Самолет был пассажирский. Аполлинарий Иванович сидел с левой стороны, я – с правой, на месте бортмеханика.
Вырулили на старт. Летчик дал полный газ, резко отжал от себя штурвал, и самолет стремительно покатился вперед.
Через несколько секунд мы были в воздухе.
На высоте трехсот метров Аполлинарий Иванович сделал круг над аэродромом, затем взял курс на Красную Пресню, а оттуда на Серпухов.
Мотор работал прекрасно. Самолет был с двойным управлением. Прямо передо мной стоял второй штурвал.
Я внимательно следил за четкой, уверенной работой летчика, и у меня появилось непреодолимое желание взяться за второй штурвал, положить ноги на педали ножного управления и повести вперед воздушную машину.
Погода была ясная, видимость хорошая. Слева показалась железная дорога.
Аполлинарий Иванович, очевидно, прочел в моих глазах желание вести машину. Он кивнул на управление и крикнул:
– Бери!
Руки мои впервые в жизни коснулись штурвала, а ноги – педалей. Томашевский указал направление, предложил держать железную дорогу под левым крылом и, отпустив штурвал, снял с педалей ноги.
Теперь машина шла, повинуясь только моей воле.
Сначала она вела себя хорошо, но потом нос ее стал почему-то подниматься, и она полезла вверх. Боясь резко изменить ее положение, я стал медленно отводить от себя штурвал.
Летчик улыбался.
– Да ты не стесняйся!-крикнул он мне.-А то она у тебя на дыбы встанет!
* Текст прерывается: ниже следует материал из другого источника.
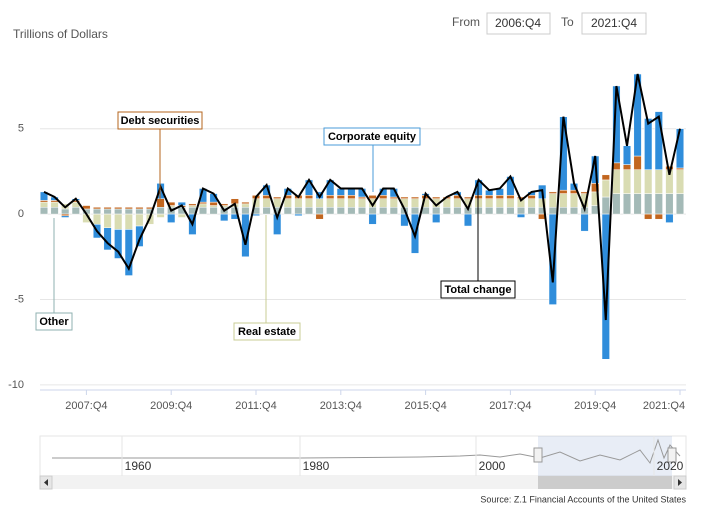 This screenshot has height=518, width=717. I want to click on navigator-label: 2000, so click(492, 466).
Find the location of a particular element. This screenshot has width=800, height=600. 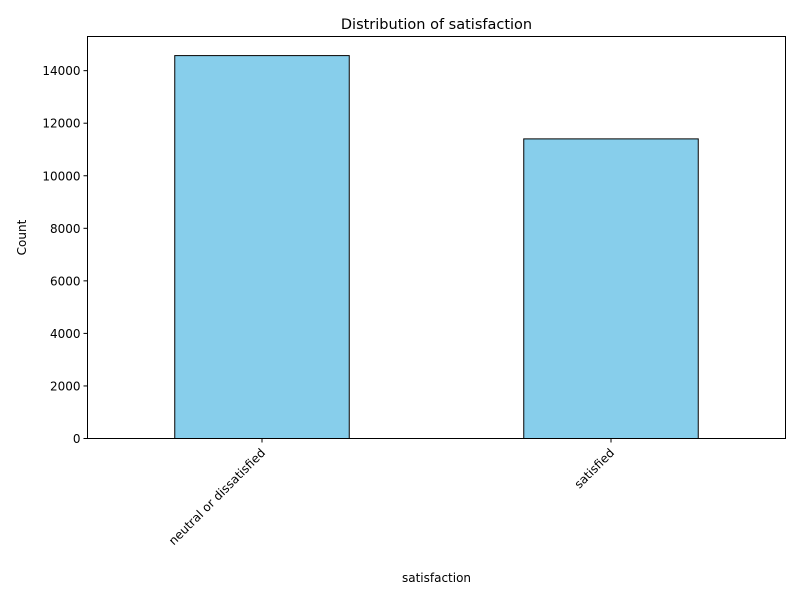

chart-title: Distribution of satisfaction is located at coordinates (436, 25).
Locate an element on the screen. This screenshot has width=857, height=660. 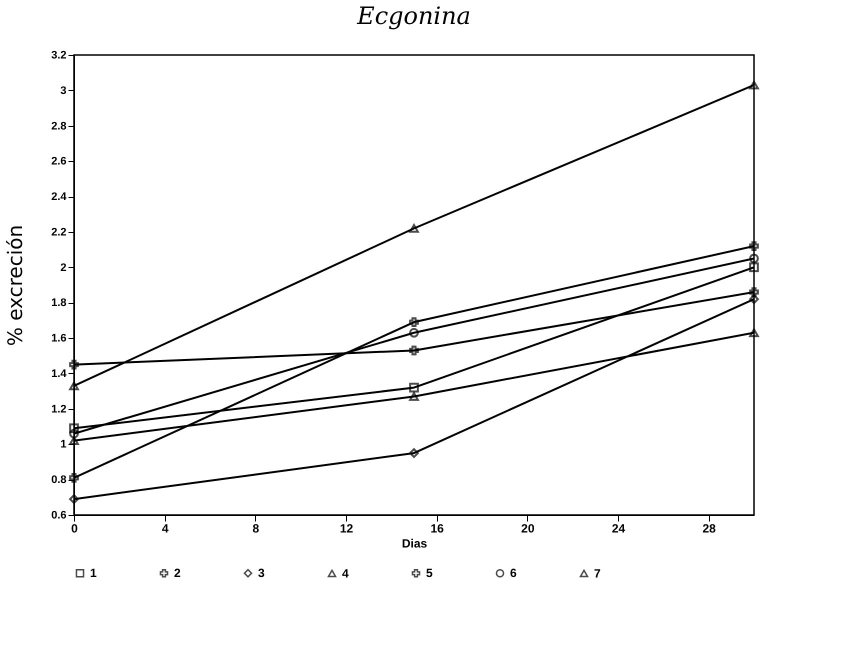
y-tick-label: 0.8 is located at coordinates (58, 480).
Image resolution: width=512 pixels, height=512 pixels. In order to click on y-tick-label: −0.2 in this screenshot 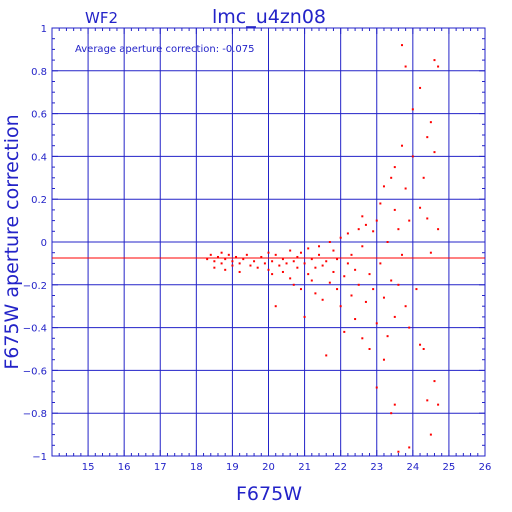, I will do `click(35, 286)`.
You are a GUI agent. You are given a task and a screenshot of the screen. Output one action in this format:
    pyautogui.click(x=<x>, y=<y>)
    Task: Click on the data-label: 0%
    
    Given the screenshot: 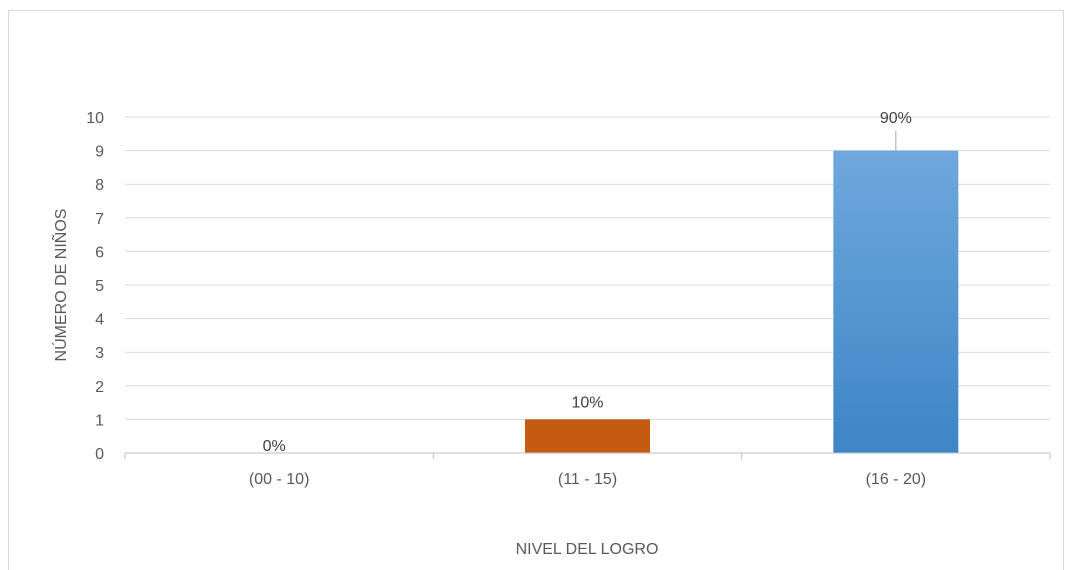 What is the action you would take?
    pyautogui.click(x=274, y=446)
    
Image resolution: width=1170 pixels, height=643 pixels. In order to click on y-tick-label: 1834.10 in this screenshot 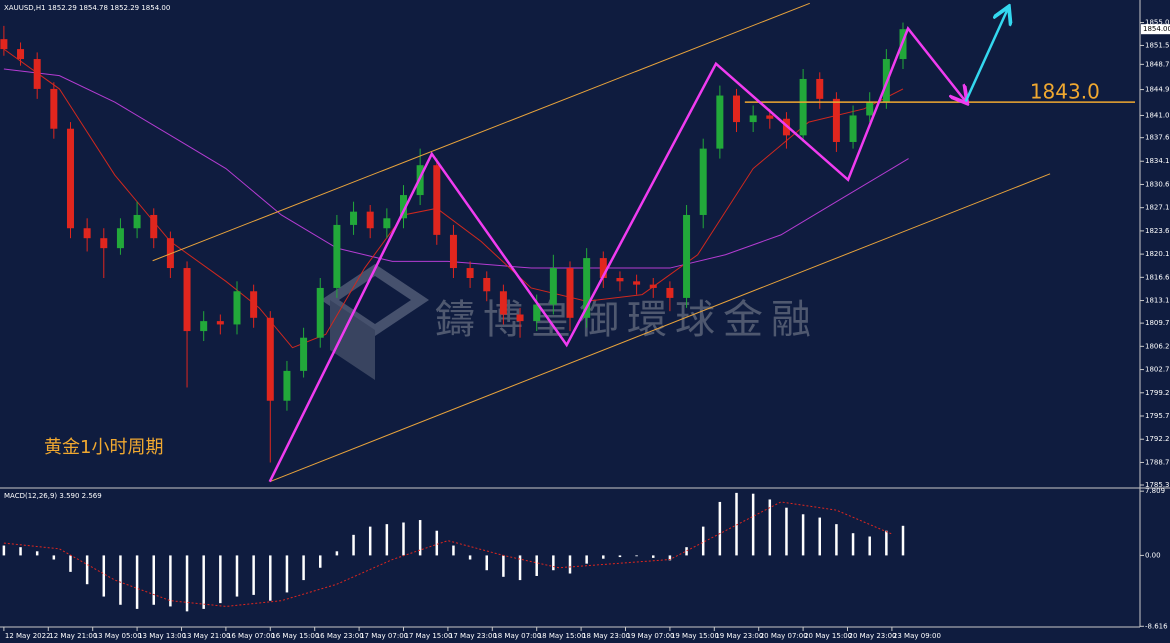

Я отжал ручку больше. Машина круто пошла вниз. Я взял ручку на себя. Машина снова полезла вверх. Казалось, что самолет шел по огромным волнам. Он то зарывался носом,
Томашевский попрежнему улыбался.
– Ты спокойней, не напрягайся так сильно. Уже Подольск пролетели!
Но мне было не до Подольска. Я и не заметил, как мы его пролетели. Машина шла, как пьяная. Я брал штурвал то на себя, то от себя. Пот лил с меня градом, но я никак не мог поставить машину в строго горизонтальное положение. Наконец, Аполлинарий Иванович положил ноги на педали, взял второй штурвал и буквально одним движением исправил мои ошибки.
– Вот так держи!-крикнул он и опять передал мне управление.
Теперь машина шла ровнее.
– Так, так!-слышал я голос летчика.
– Правильно! Молодец!
Эти слова подбадривали и помогали. Я начал управлять увереннее и довел самолет до Серпухова.
Как я был благодарен этому замечательному человеку и прекрасному летчику! У него хватило терпения в течение сорока минут испытывать невероятную качку.
Над Серпуховом Томашевский взял управление. Почувствовав твердую руку, машина пошла спокойнее.
Через час мы летели обратно. Как только самолет оторвался от земли и набрал высоту, Аполлинарий Иванович, к великой моей радости, снова передал мне управление.
Теперь нервы мои успокоились, и машина шла значительно ровнее. Я вел ее до самой Москвы. Когда мы вышли из кабины, Аполлинарий Иванович крепко пожал мне руку и сказал:
– Тебе обязательно надо учиться!
И с этого момента меня еще упорнее стала преследовать мысль: надо научиться летать, стать летчиком!
В 1925 году я выдержал экзамен на бортмеханика. «Теперь, – думал я, – до летчика остался один шаг».
В эту весну Народный комиссариат земледелия отправлял на Северный Кавказ первый авиационный отряд по борьбе с саранчой. Я был зачислен в этот отряд бортмехаником.
Весной 1927 года мы получили задание выехать в город Кзыл-Орду. Полчища саранчи наступали на поля Казахстана.
Самолеты были перевезены поездом. В Кзыл-Орде надо было собрать их, испробовать в воздухе, а затем лететь на место работы.
Выбрали место для площадки. Посреди этой площадки оказалась яма. Наняли рабочих, достали подводы и засыпали эту яму, но не утрамбовали. Потом разгрузили самолеты и начали их собирать.
Свой самолет «Конек-Горбунок» – опознавательный знак № 13-я собрал первым. Доложил об этом летчику. До вечера было еще далеко, и мы решили испробовать машину.
Летчик отдал распоряжение заводить мотор. Потом он вырулил на старт, дал полный газ и пошел на взлет.
Ветра не было. Перед нами простиралась длинная ровная площадка. Самолет уже набирал скорость и вот-вот должен был оторваться. Но в это время он бежал по месту, где раньше была яма. Вдруг колеса зарылись в мягкую землю, хвост поднялся и винт стал задевать за землю. Мы почувствовали сильный толчок и услышали резкий треск. Радиатор отлетел в сторону, мотор повернулся вниз цилиндрами и загорелся.